Dobbins backbreaker, and woodchipper. They worked great for me last year. They also worked on muskrat ponds after i got the majority of muskrats out, in a cubby set. 

Sent from my DROID RAZR using Tapatalk 2


----------



## Mick105 (Jan 6, 2012)

I've heard a lot of good things about Backbreaker and was going to try that a long with tail slapper. I have never heard of the woodchipper but I really haven't looked into beaver trapping at all.


----------



## Wallydvr (Nov 6, 2012)

Woodchipper is more of a food lure. Worked great for the ones you missed with castor sets, and the ones that have been schooled by others. I tried others last year but dobbins lure is the goto lure. He also will throw in test lures if you tell him you yote hunt, or fox hunt. Deal with him direct.

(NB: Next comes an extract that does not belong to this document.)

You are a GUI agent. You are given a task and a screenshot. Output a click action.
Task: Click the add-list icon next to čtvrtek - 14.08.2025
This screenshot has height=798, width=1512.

Sent from my DROID RAZR using Tapatalk 2


----------



## Wallydvr (Nov 6, 2012)

http://www.trapperman.com/lure.html
Dobbins lures

Sent from my DROID RAZR using Tapatalk 2


----------



## beavertrapper (Dec 31, 2012)

Its usally houses you cant disturb but check to make sure. Around the damn there will be a slide or damn crossing of some kind. Use a #4 foot and set a drowning set on the slide or where legal on the damn. If you can remove part of the damn do it and set 330's on all the slides around the damn. Kaatz Bros. castor lure is what I like and recommend,when I get beavers i harvest their castor gland and use it also.

Good Luck.


----------